Comment réagir quand votre chef vous harcèle ? Que faire quand ni la hiérarchie, ni le syndicat ne vous aident ? Le DRHache apporte sa solution.

Tous les 15 jours, le DRHache se penche sur un dilemme professionnel. Envoyez-lui vos questions sur ledrhache@gmail.com. Il vous répondra directement mais fera également partager à tous les internautes les cas les plus inspirants. Bien sûr, votre anonymat sera strictement préservé. Mais attention, foin de langue de bois, le DRHache ne pratique que le franc-parler...

 

Question de l'internaute :

 

Bonjour DRHache,

 

Je lis depuis longtemps votre chronique et viens seulement maintenant de penser à vous confier mon souci au travail. Je suis contente de pouvoir me confier à vous.

 

Je travaille depuis un an dans un service à l'étranger d'un grand ministère français. Depuis mon arrivée, je subis un harcèlement moral de la part du chef du service. C'est d'autant plus difficile à vivre que nous ne sommes que trois dans le service, le chef, un agent de droit local et moi, et que le service n'est pas dans les locaux de l'ambassade. Le chef de service (appelons le « le CS ») ne m'envoie plus aux réunions ni aux nombreux événements en extérieurs auxquels j'étais auparavant conviée. Je me sens donc très isolée.

 

J'ai bien sûr fait remonter les faits à l'ambassadeur, au syndicat, et au DRH à Paris. L'ambassadeur m'a conseillé de partir si cette situation devenait insupportable ou de me mettre quelques jours en arrêt maladie. Selon lui, aucune mesure ne serait prise contre le harceleur et la seule solution serait mon retrait.

 

Le syndicat m'a écouté, compris, soutenu, et transmis le dossier au DRH, ce qui a valu un long coup de fil de sa part au CS. Qui s'est calmé pour quelque temps. Entre temps, j'ai fait une belle maladie psychosomatique qui m'a permis de m'éloigner une semaine du service.

 

Puis le comportement est réapparu, jusqu'à ce qu'une inspection soit annoncée au service, ce qui a totalement inhibé le comportement du CS. Trois semaines après l'inspection, soit depuis début janvier, son comportement incorrect envers moi a repris avec une intensité redoublée.

 

Comportement globalement hostile, dénigrement de chaque tâche effectuée, dénigrement de la totalité du travail sur l'année, constat d'échec et d'impossibilité de progression de mon travail de sa part, puis dévolution d'un dossier après sa date de remise à Paris et pression pour l'achever au plus vite, dévolution de dossiers repris sans m'avertir, conseils habituellement donné à des débutants répétés plusieurs fois, etc... Et récemment accusation d'espionnage après impression d'un mail professionnel sans possibilité de m'expliquer!

 

J'ai l'impression que le CS essaie de me faire craquer ces dernières semaines et aussi qu'il est près d'y être arrivé.
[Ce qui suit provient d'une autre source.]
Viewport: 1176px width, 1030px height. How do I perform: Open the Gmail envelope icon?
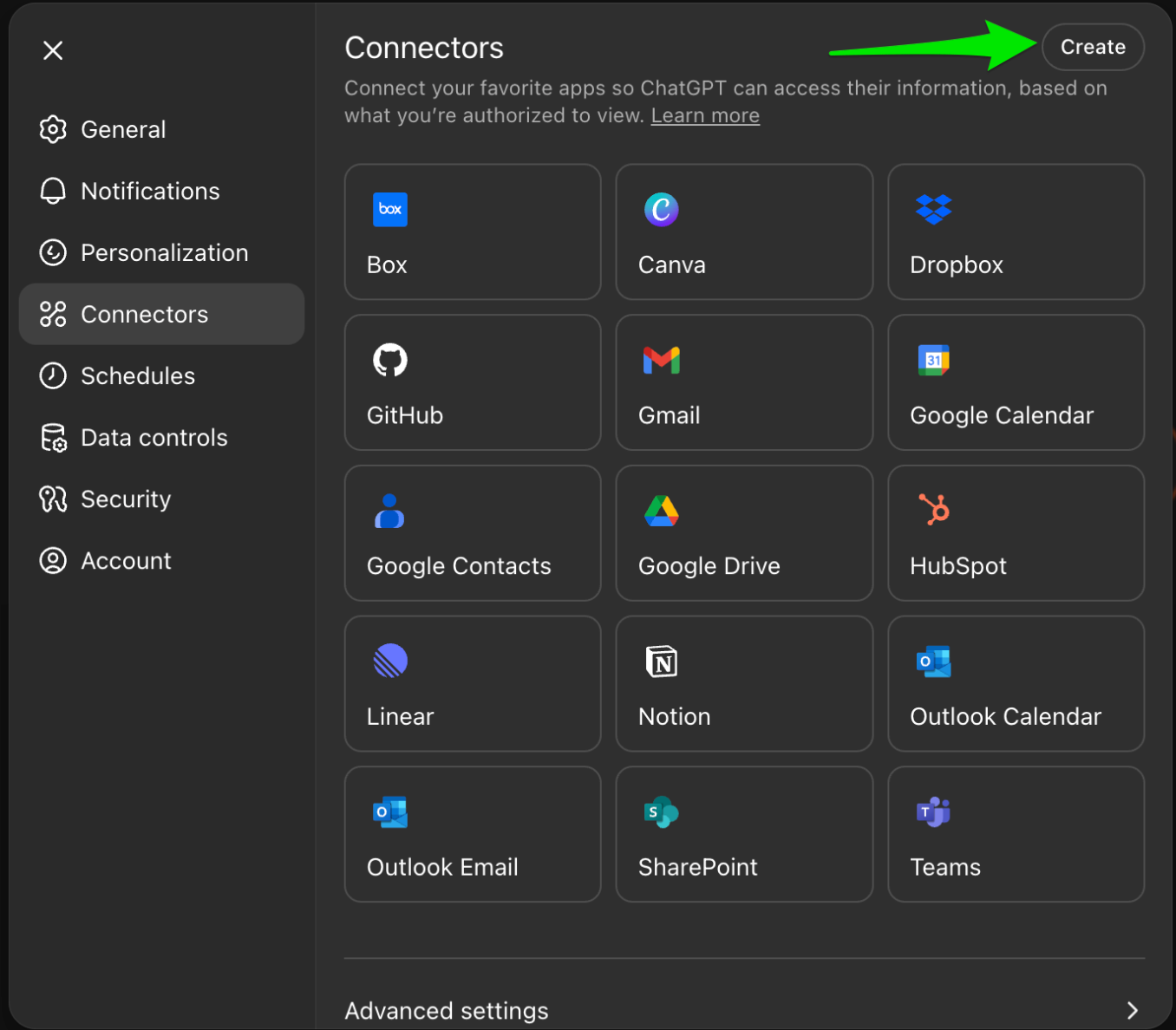click(x=661, y=360)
Soit je m'énerve contre lui et le résultat ne sera pas beau et nous voulons tous éviter cela, soit je pars. Et dans ce cas là il aura gagné. Le CS a déjà réussi à faire licencier (!!!) mon collègue agent de droit local, qui vit la même situation depuis trois ans mais qui a fait le dos rond tout ce temps pour justement éviter ce qui viens d'arriver...

 

J'ai téléphoné au syndicat plusieurs fois, qui m'a assuré alerter le DRH et ses supérieurs pour trouver une solution. Le syndicat me paraît très bien pour m'écouter pleurer et me soutenir quand je craque, mais pas pour proposer la seule solution qui m'apparaît après avoir côtoyé la personne depuis plus d'un an: l'éloignement. J'ai à peu près compris que rien ne sera fait pour éloigner cette personne.

 

Je ne comprends pas pourquoi, mais il apparaît que cette personne n'ai pas à souffrir de répercussion dans sa carrière malgré les plaintes de déjà... quatre personnes. Le syndicat m'a par deux fois proposé de me changer de poste, pour se rétracter tout de suite après. Quand il me dit réfléchir à une solution, c'est pour me rappeler pour me demander, comme si je n'y avais pas déjà pensé : "et si vous cherchiez un poste en France ?".

 

De plus, comme mon contrat s'achève dans quatre mois, ils me disent "oh, il ne vous reste plus grand chose, tenez bon, soyez forte". Justement, ça fait un an que je vis cette situation et je n'en peux plus. Je suis fatiguée. Tout ce que je veux, c'est ne plus côtoyer cette personne.

 

J'ai pensé demander un arrêt maladie de complaisance mais cette solution ne me plaît pas: ce n'est pas à moi de partir, et puis, je ne suis pas sûre d'obtenir un arrêt jusqu'à la fin de mon contrat. Ces interrogations m'ont tellement torturé ces derniers temps et la cohabitation avec le CS m'est tellement désagréable que... je suis tombée malade.

 

Je suis clouée au lit par une grippe que je sais être en partie commandée par mon cerveau. Il est vrai que la perspective d'un déjeuner professionnel avec mon chef cette semaine me rebutait. La dernière fois que j'ai déjeuné avec lui, il a insisté pour que je goûte un morceau de son plat. Puis, lorsque j'avais un morceau en bouche, il m'a chuchoté à l'oreille: "j'ai craché dessus"...

 

Je suis fatiguée par cette situation et je ne sais pas quoi faire...Je suis surprise que si peu de considération soit donnée à un cas de harcèlement moral.

 

Enfin, j'ai l'impression que cela arrangerait tout le monde que la situation se règle sans leur intervention, c'est à dire que je parte en arrêt maladie. Mais partir, c'est le renforcer dans son impression de puissance. Je me dis aussi qu'il faut que j'apprenne à m'adapter à ce type de personnalité. Mais les vexations ont été trop nombreuses et je connais bien le personnage pour savoir qu'il n'est pas possible de travailler avec lui.

 

Que faire ?

 

Bien cordialement,

 

 

Réponse du DRHache :

Bonjour

Vaste sujet...

Il y a tellement d'éléments dans votre mail.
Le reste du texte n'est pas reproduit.